Debugging metering is much easier when you interact directly with the various components. The sections below detail how you can connect and query Presto and Hive as well as view the dashboards of the Presto and HDFS components.

All of the commands in this section assume you have installed metering through OperatorHub in the openshift-metering namespace.

Get reporting operator logs

Use the command below to follow the logs of the reporting-operator:

  1. $ oc -n openshift-metering logs -f "$(oc -n openshift-metering get pods -l app=reporting-operator -o name | cut -c 5-)" -c reporting-operator

Query Presto using presto-cli

The following command opens an interactive presto-cli session where you can query Presto. This session runs in the same container as Presto and launches an additional Java instance, which can create memory limits for the pod. If this occurs, you should increase the memory request and limits of the Presto pod.
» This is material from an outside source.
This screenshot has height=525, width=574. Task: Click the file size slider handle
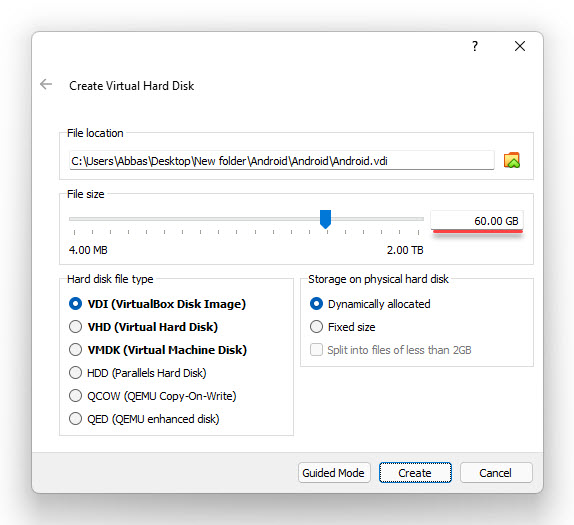(325, 219)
By default, Presto is configured to communicate using TLS. You must use the following command to run Presto queries:

  1. $ oc -n openshift-metering exec -it "$(oc -n openshift-metering get pods -l app=presto,presto=coordinator -o name | cut -d/ -f2)" \
  2. -- /usr/local/bin/presto-cli --server https://presto:8080 --catalog hive --schema default --user root --keystore-path /opt/presto/tls/keystore.pem

Once you run this command, a prompt appears where you can run queries. Use the show tables from metering; query to view the list of tables:

  1. $ presto:default> show tables from metering;

Example output

  1. Table
  2. datasource_your_namespace_cluster_cpu_capacity_raw
  3. datasource_your_namespace_cluster_cpu_usage_raw
  4. datasource_your_namespace_cluster_memory_capacity_raw
  5. datasource_your_namespace_cluster_memory_usage_raw
  6. datasource_your_namespace_node_allocatable_cpu_cores
  7. datasource_your_namespace_node_allocatable_memory_bytes
  8. datasource_your_namespace_node_capacity_cpu_cores
  9. datasource_your_namespace_node_capacity_memory_bytes
  10. datasource_your_namespace_node_cpu_allocatable_raw
  11. datasource_your_namespace_node_cpu_capacity_raw
  12. datasource_your_namespace_node_memory_allocatable_raw
  13. datasource_your_namespace_node_memory_capacity_raw
  14. datasource_your_namespace_persistentvolumeclaim_capacity_bytes
  15. datasource_your_namespace_persistentvolumeclaim_capacity_raw
  16. datasource_your_namespace_persistentvolumeclaim_phase
  17. datasource_your_namespace_persistentvolumeclaim_phase_raw
  18. datasource_your_namespace_persistentvolumeclaim_request_bytes
  19. datasource_your_namespace_persistentvolumeclaim_request_raw
  20. datasource_your_namespace_persistentvolumeclaim_usage_bytes
  21. datasource_your_namespace_persistentvolumeclaim_usage_raw
  22. datasource_your_namespace_persistentvolumeclaim_usage_with_phase_raw
  23. datasource_your_namespace_pod_cpu_request_raw
  24. datasource_your_namespace_pod_cpu_usage_raw
  25. datasource_your_namespace_pod_limit_cpu_cores
  26. datasource_your_namespace_pod_limit_memory_bytes
  27. datasource_your_namespace_pod_memory_request_raw
  28. datasource_your_namespace_pod_memory_usage_raw
  29. datasource_your_namespace_pod_persistentvolumeclaim_request_info
  30. datasource_your_namespace_pod_request_cpu_cores
  31. datasource_your_namespace_pod_request_memory_bytes
  32. datasource_your_namespace_pod_usage_cpu_cores
  33. datasource_your_namespace_pod_usage_memory_bytes
  34. (32 rows)
  35. Query 20190503_175727_00107_3venm, FINISHED, 1 node
  36. Splits: 19 total, 19 done (100.00%)
  37. 0:02 [32 rows, 2.23KB] [19 rows/s, 1.37KB/s]
  38. presto:default>

Query Hive using beeline

The following opens an interactive beeline session where you can query Hive. This session runs in the same container as Hive and launches an additional Java instance, which can create memory limits for the pod. If this occurs, you should increase the memory request and limits of the Hive pod.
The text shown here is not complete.